Similarly, during deceleration from 70,000 to 60,000 rpm shown in Fig. 5b, it can be seen that the overshoot of PI controller is 245 rpm, while that of adaptive full-order SMC is 100 rpm. Furthermore, the speed regulator based on the PI controller oscillates when the speed reaches the steady state, resulting in longer adjustment time. Compared with the adaptive full-order SMC, the response speed of the proposed composite speed regulator is faster due to the introduction of ESO. The response time is 0.17 s and 0.36 s, respectively.

Figure 6 shows the speed response during acceleration and deceleration from 30,000 to 8000 rpm, and the speed error is also compared.

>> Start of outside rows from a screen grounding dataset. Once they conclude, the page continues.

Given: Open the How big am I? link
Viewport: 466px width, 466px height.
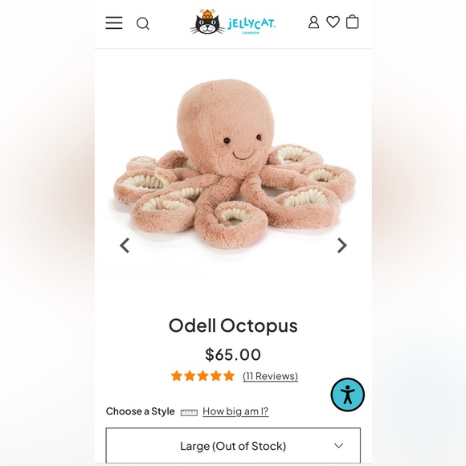Looking at the screenshot, I should tap(235, 411).
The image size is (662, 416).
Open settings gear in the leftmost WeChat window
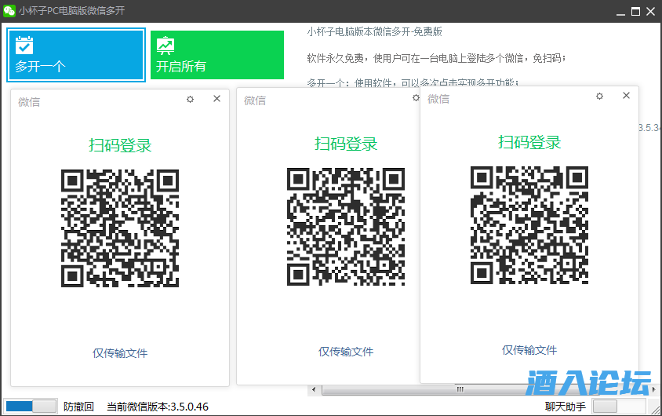tap(190, 99)
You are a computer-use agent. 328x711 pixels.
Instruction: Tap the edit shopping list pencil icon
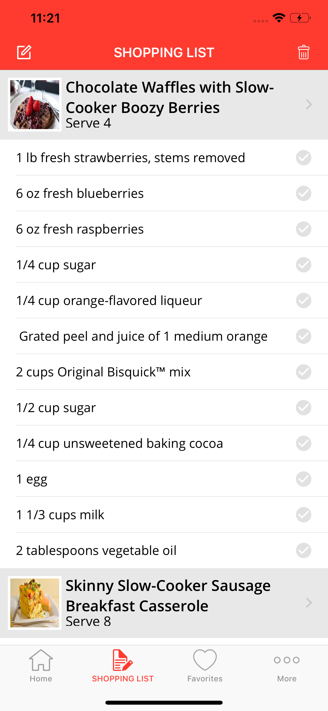pos(24,52)
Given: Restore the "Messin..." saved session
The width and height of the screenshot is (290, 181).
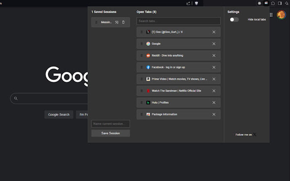Looking at the screenshot, I should (117, 22).
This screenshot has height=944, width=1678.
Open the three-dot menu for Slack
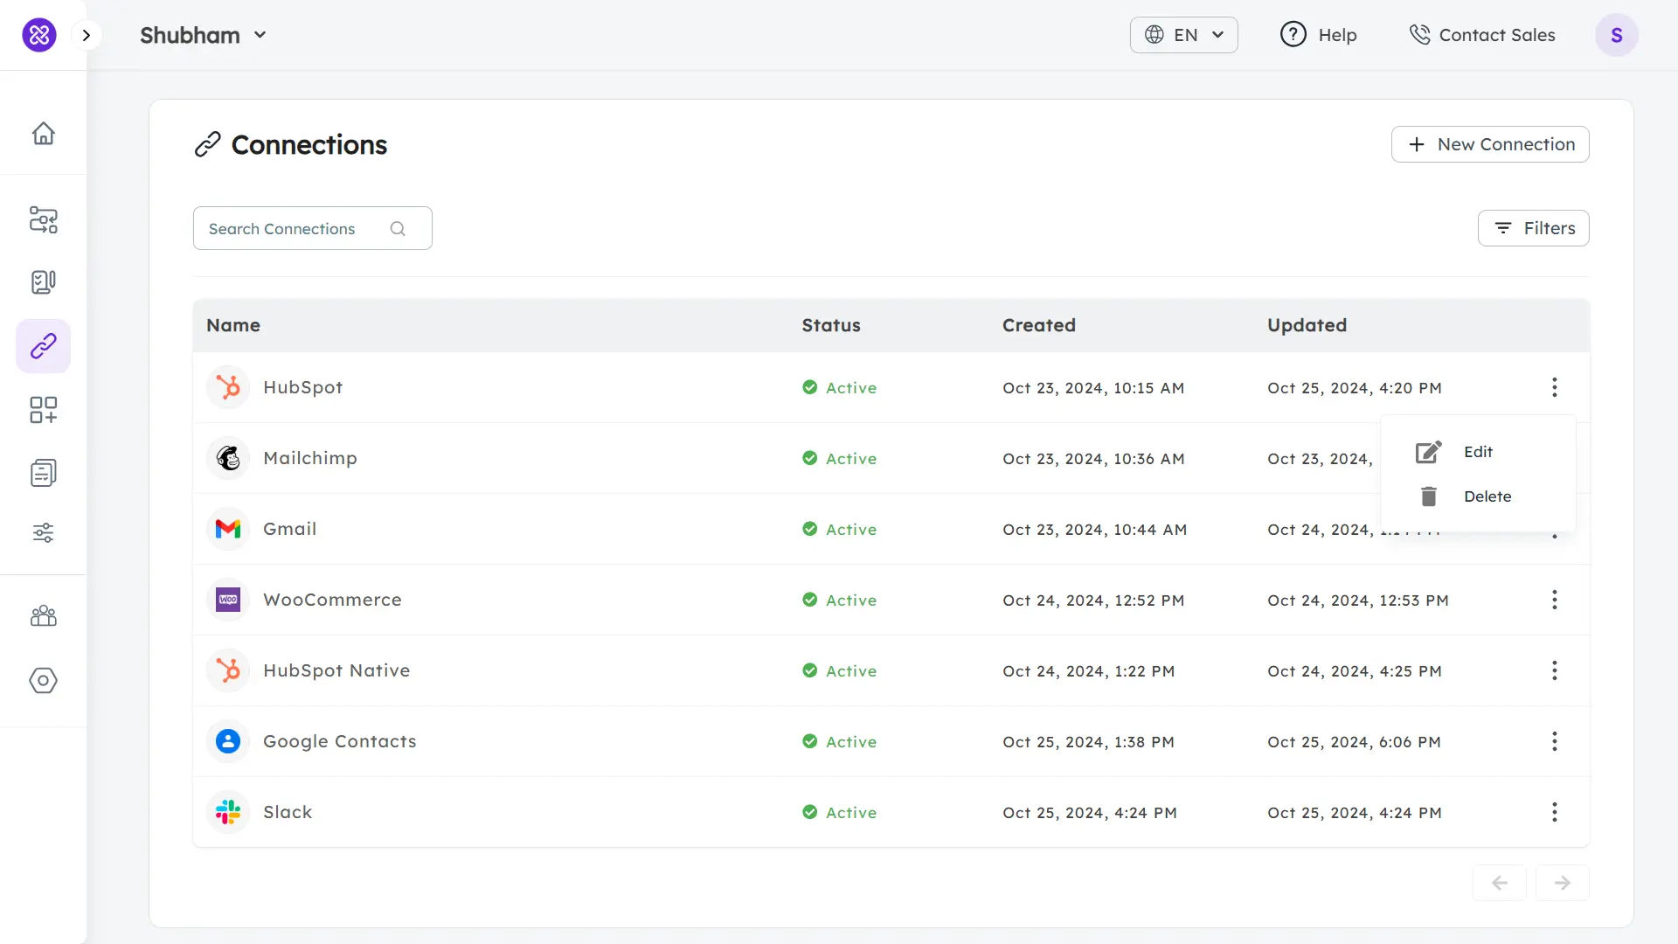[x=1554, y=812]
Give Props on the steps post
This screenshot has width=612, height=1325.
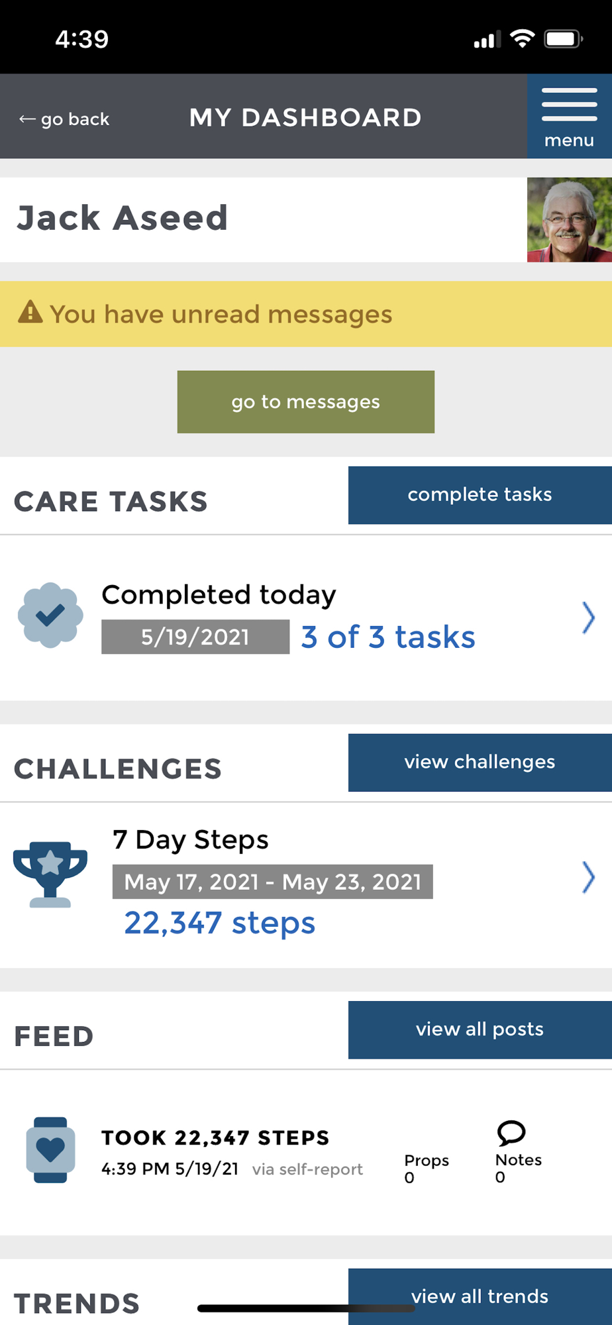(x=427, y=1169)
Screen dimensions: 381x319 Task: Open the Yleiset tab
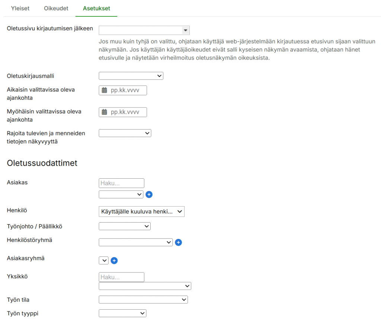20,8
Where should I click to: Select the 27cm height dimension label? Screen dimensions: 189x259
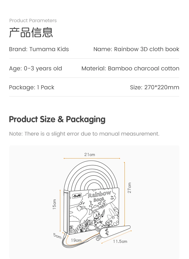pos(129,188)
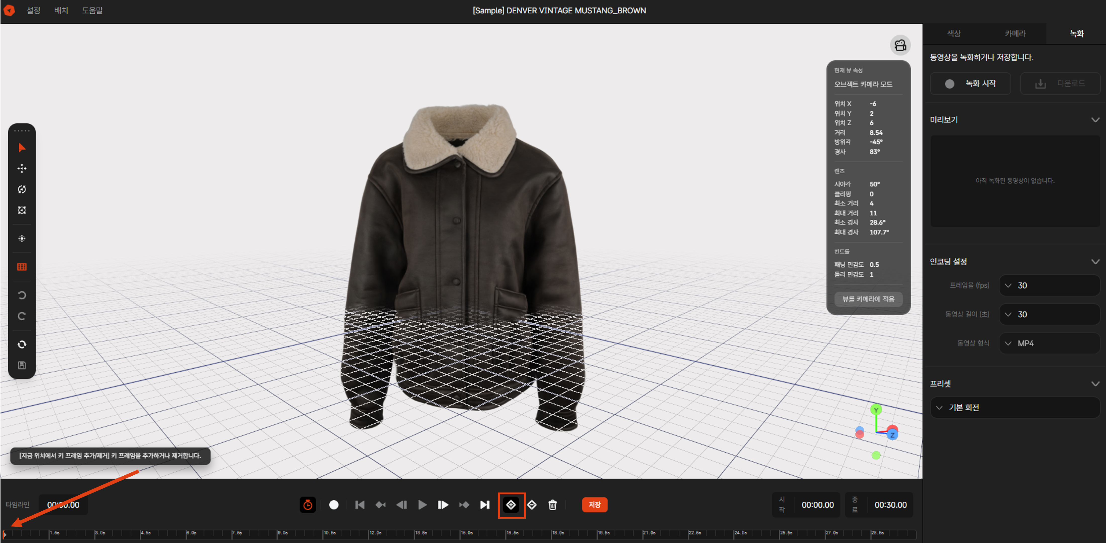This screenshot has height=543, width=1106.
Task: Undo the last action
Action: [x=22, y=295]
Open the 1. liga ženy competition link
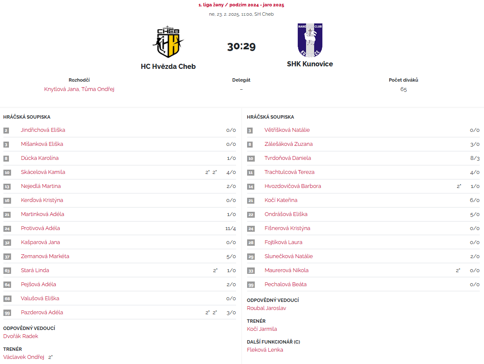 (241, 5)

It can be seen that the speed error is below 120 rpm and the stable speed error is below 20 rpm, which indicates the effectiveness and feasibility of the proposed composite speed regulator.

Figure 6

The speed response and speed error from 30,000rpm and 80,000rpm.

Conclusions

In this paper, a composite speed regulator is proposed, which is made up of two parts: the adaptive full-order SMC and ESO. The adaptive full-order SMC maintains the simple structure of first-order SMC. The discontinuous terms are hidden in the integral and thus, chattering reduction is achieved. Furthermore, a switching gain adaption law is presented to minimize chattering as much as possible while ensuring the robustness of the sliding mode control. The total disturbance is estimated by the ESO and the compensation is added to the output of the controller by feed-back method, which improves the system anti-disturbance ability. Finally, the effectiveness and feasibility of the proposed speed regulator has been validated in the test bench.